For as it asks some knowledge of a thing to demand a question
not impertinent, so it requires some sense to make a wish not
absurd.

Ennius, ap. Aul. Gell. xii. 4. and ap. Cic. De Officiis, i. 17.
2 Prov. xxvi. 13.
Virg. Æn. v. 231.

"2

CHAPTER I.

The Division of all Human Learning into History, Poesy, Philosophy; with reference to the three Intellectual Faculties, Memory, Imagination, and Reason; and that the same division holds good likewise in Theology.

THE best division of human learning is that derived from the three faculties of the rational soul, which is the seat of learning. History has reference to the Memory, poesy to the Imagination, and philosophy to the Reason. And by poesy here I mean nothing else than feigned history or fables; for verse is but a character of style, and belongs to the arts of speech, whereof I will treat in its proper place.

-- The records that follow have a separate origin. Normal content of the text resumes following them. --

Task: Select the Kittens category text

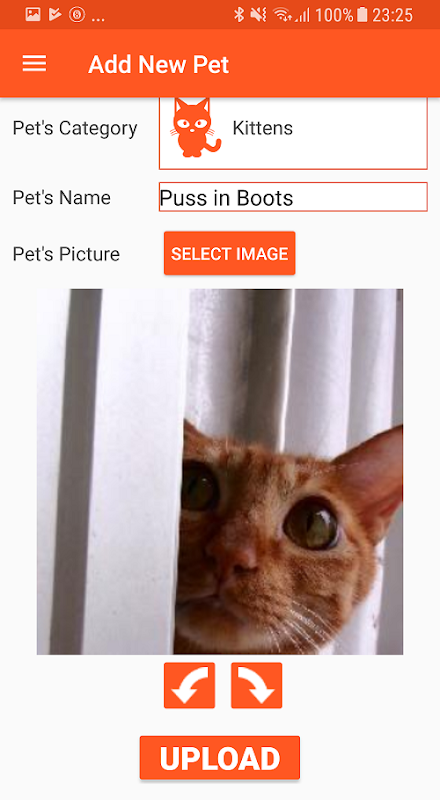Action: coord(262,128)

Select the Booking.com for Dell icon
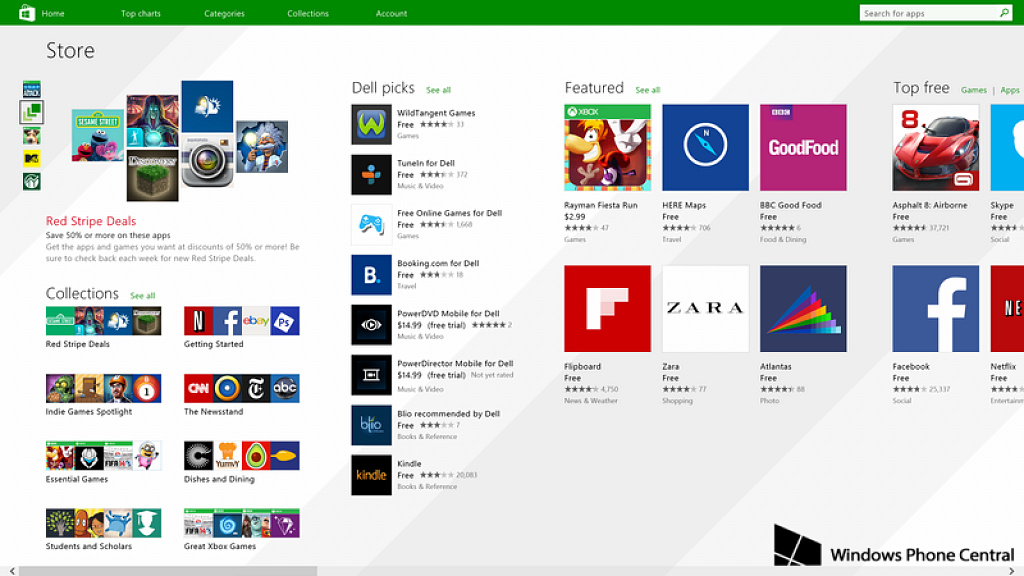[x=371, y=275]
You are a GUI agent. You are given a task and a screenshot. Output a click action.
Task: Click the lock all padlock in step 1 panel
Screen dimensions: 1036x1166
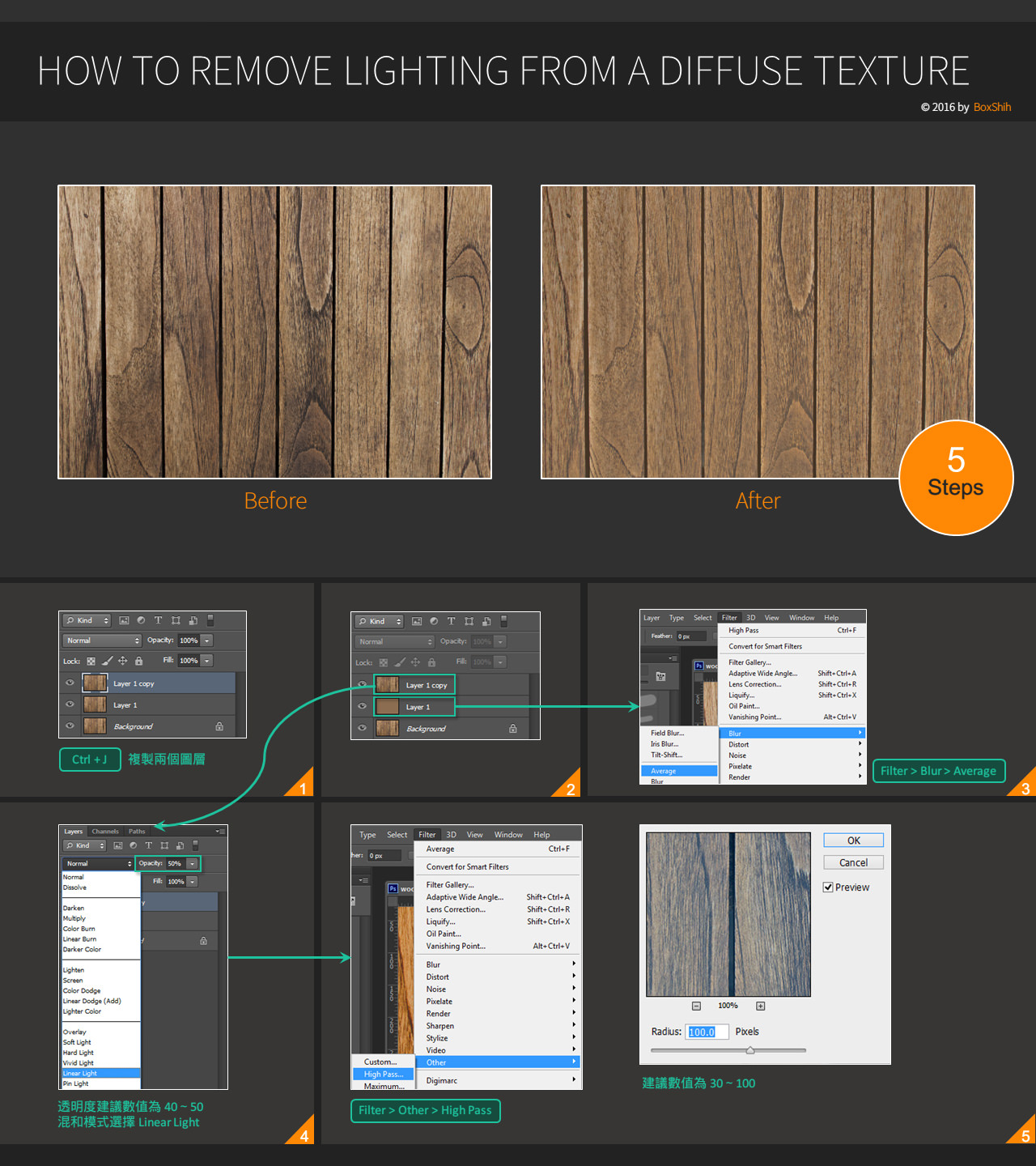click(139, 661)
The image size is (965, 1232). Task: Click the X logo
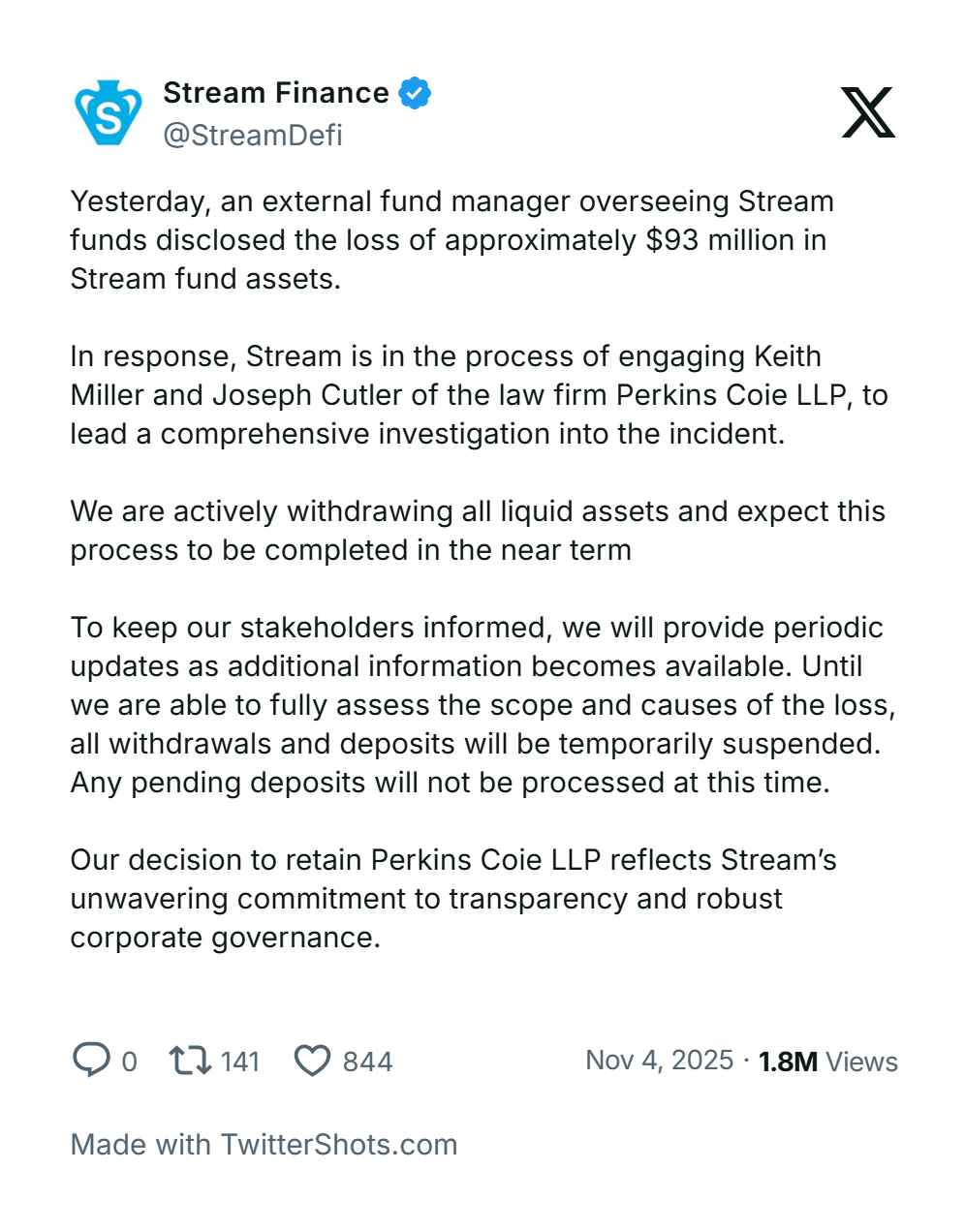[867, 112]
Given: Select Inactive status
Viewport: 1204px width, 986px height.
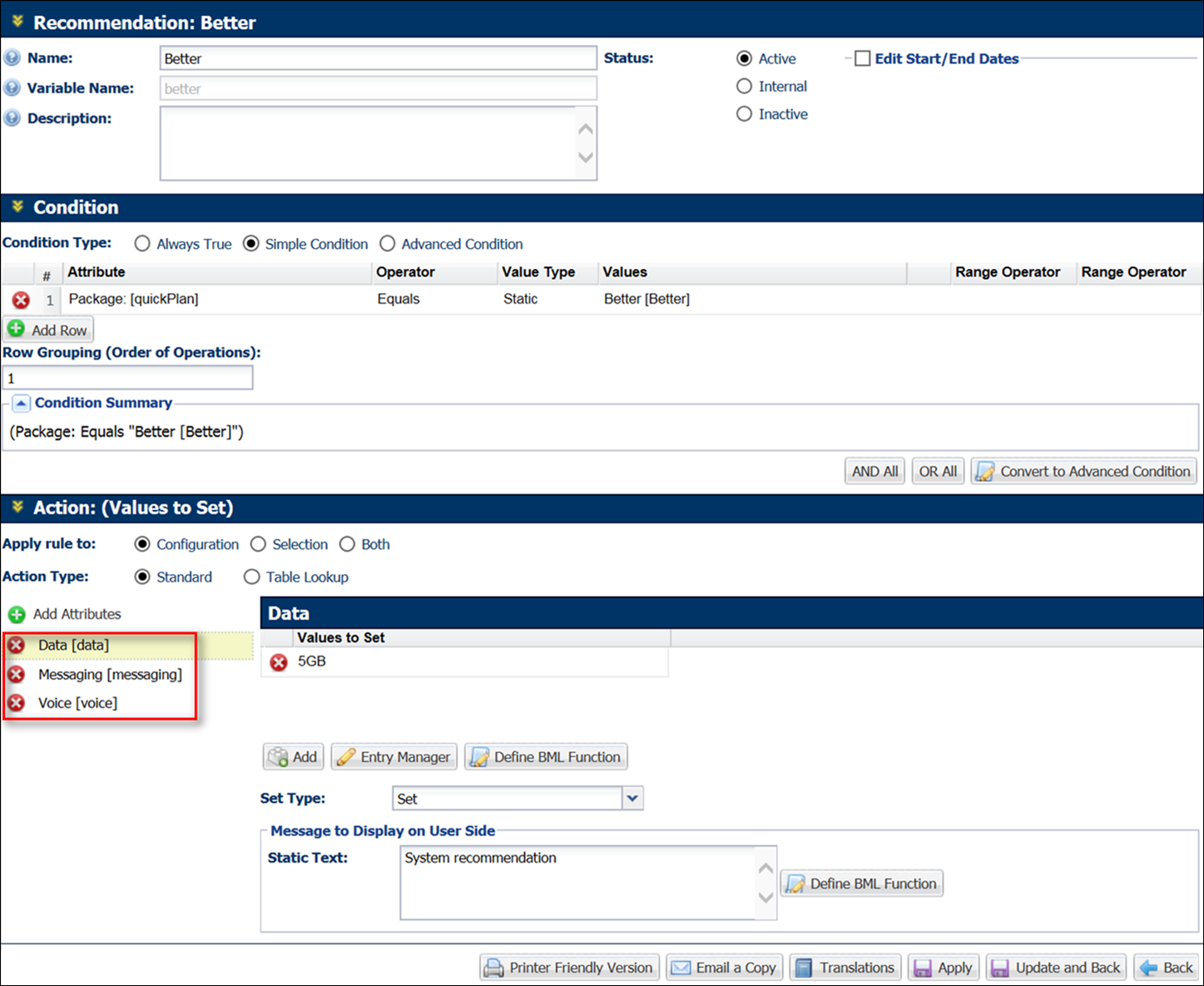Looking at the screenshot, I should coord(744,113).
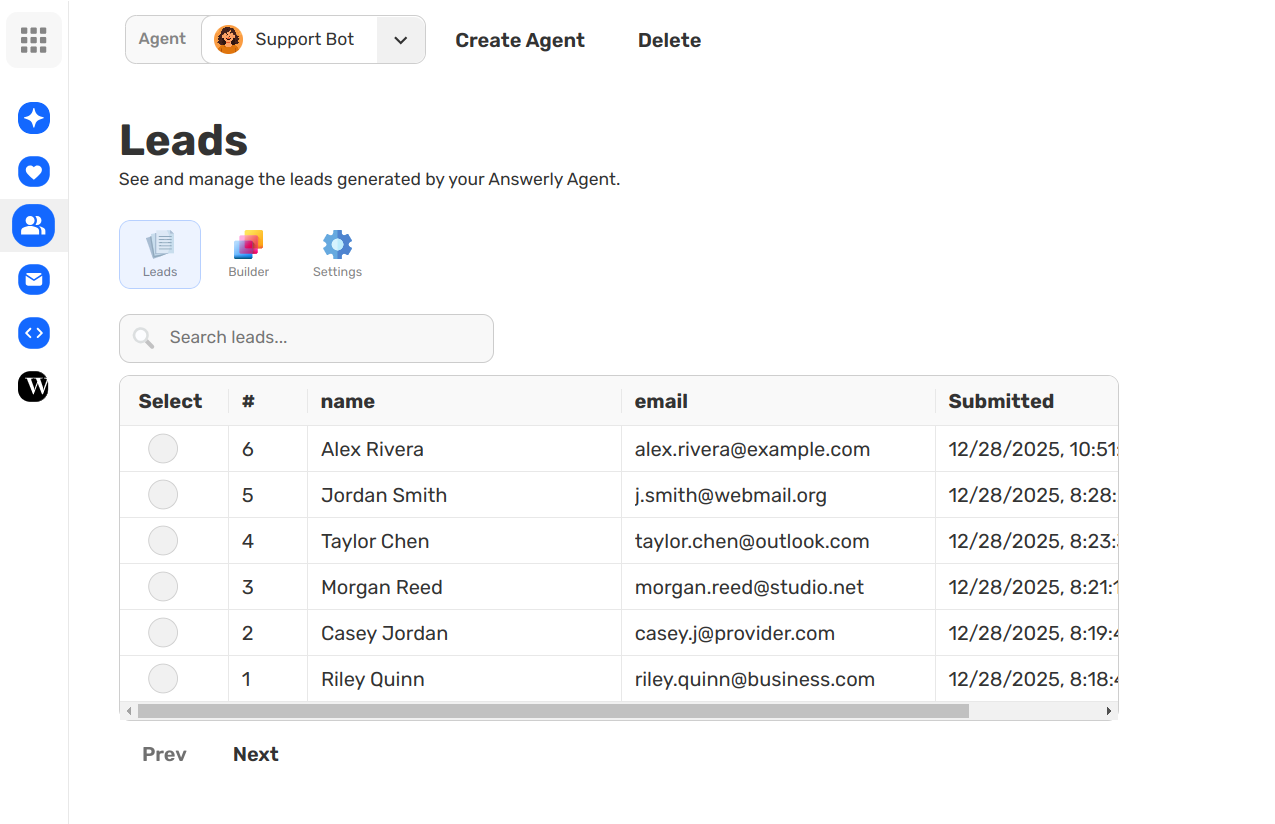Go to the Next page of leads
Screen dimensions: 1275x824
[x=256, y=754]
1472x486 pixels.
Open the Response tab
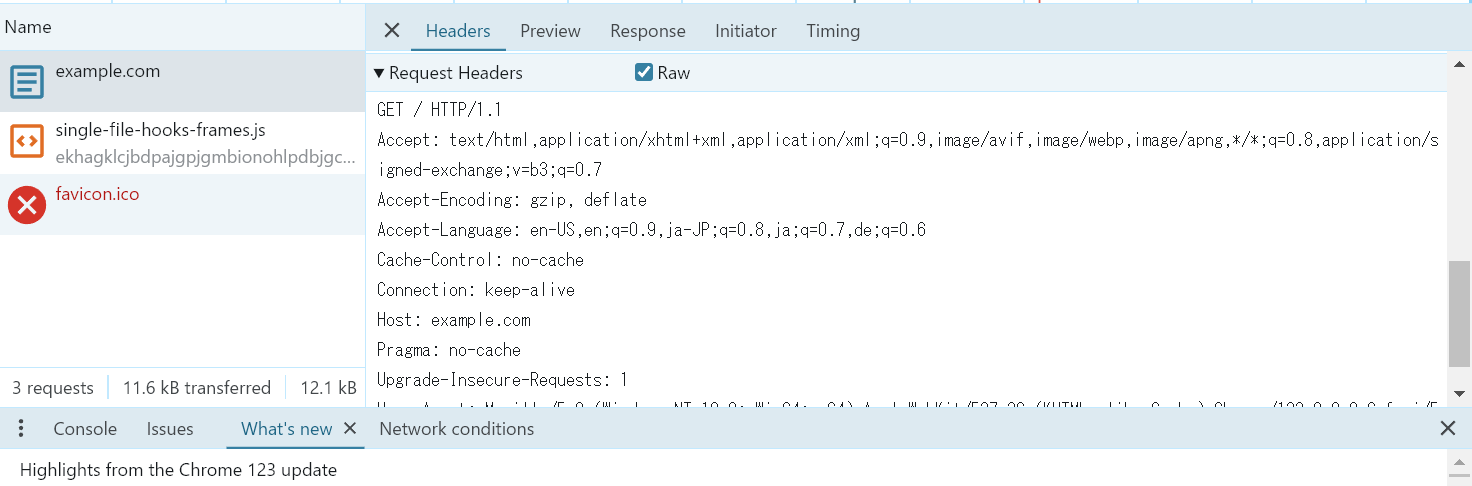pos(647,31)
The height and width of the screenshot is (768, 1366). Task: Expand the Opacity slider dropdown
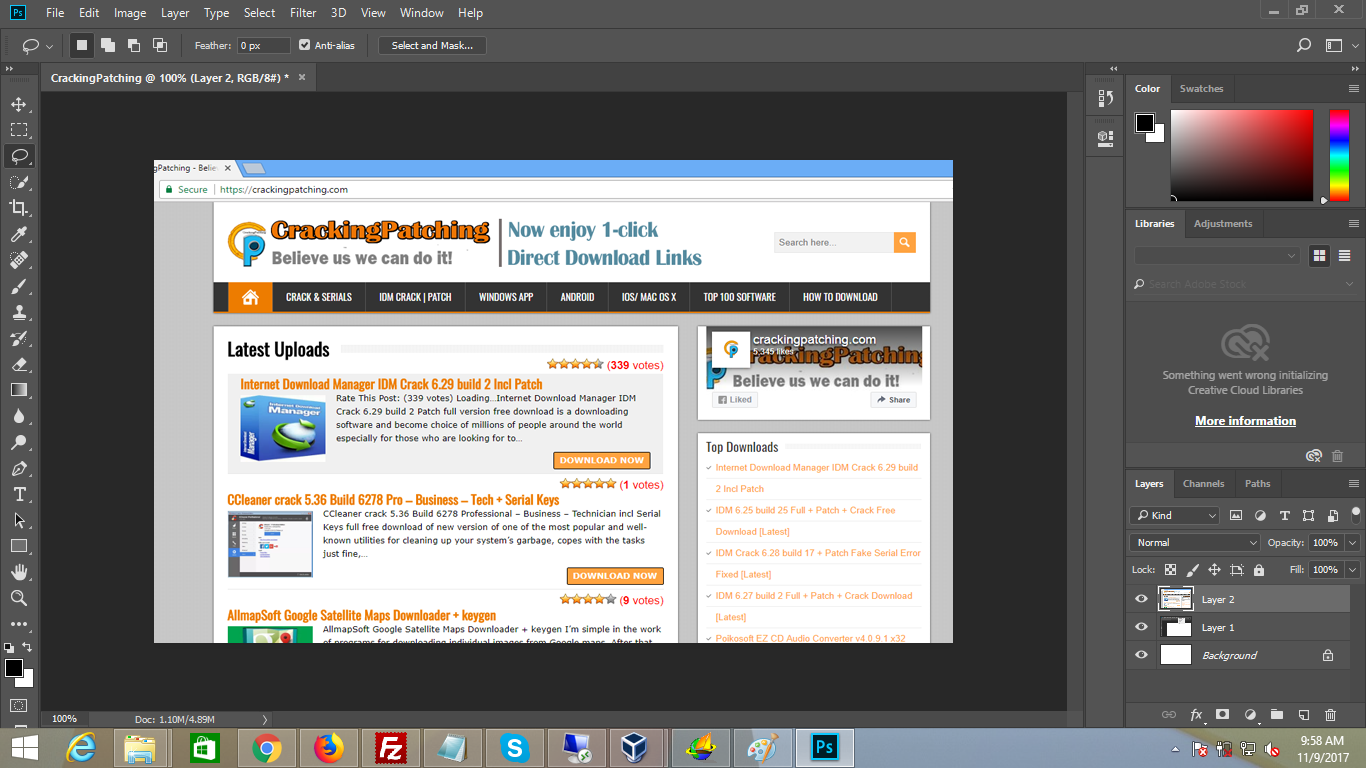point(1352,542)
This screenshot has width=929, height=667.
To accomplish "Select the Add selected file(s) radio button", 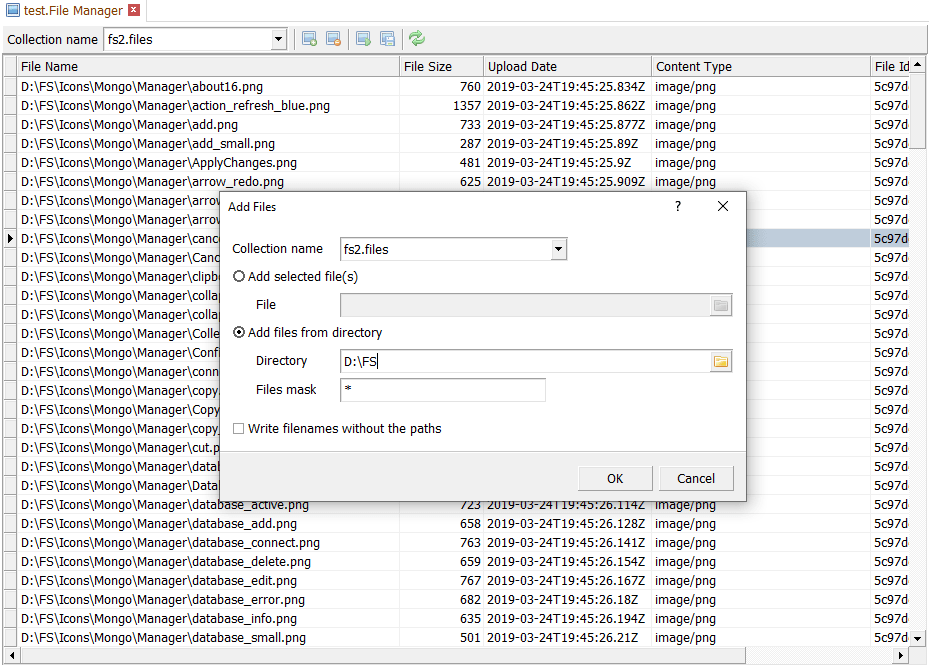I will tap(239, 276).
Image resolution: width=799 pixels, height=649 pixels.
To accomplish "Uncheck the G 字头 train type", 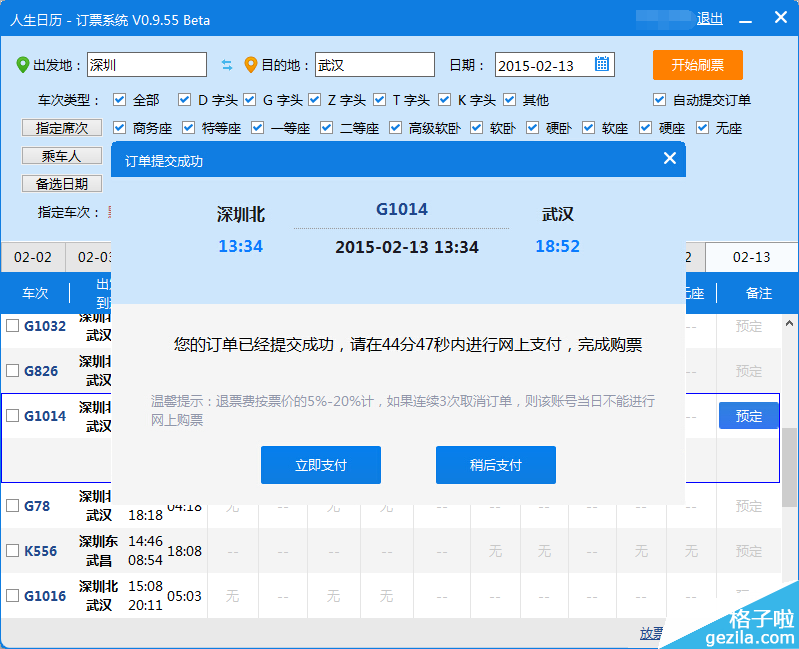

History is properly concerned with individuals, which are circumscribed by place and time. For though Natural History may seem to deal with species, yet this is only because of the general resemblance which in most cases natural objects of the same species bear to one another; so that when you know one, you know all. And if individuals are found, which are either unique in their species, like the sun and moon; or notable deviations from their species, like monsters; the description of these has as fit a place in Natural History as that of remarkable men has in Civil History. All this relates to the Memory.

Poesy, in the sense in which I have defined the word, is also concerned with individuals; that is, with individuals invented in imitation of those which are the subject of true history; yet with this difference, that it commonly exceeds the measure of nature, joining at pleasure things which in nature would never have come together, and introducing things which in nature would never have come to pass; just as Painting likewise does. This is the work of Imagination.

Philosophy discards individuals; neither does it deal with the impressions immediately received from them, but with abstract notions derived from these impressions; in the composition and division whereof according to the law of nature and fact its business lies. And this is the office and work of Reason."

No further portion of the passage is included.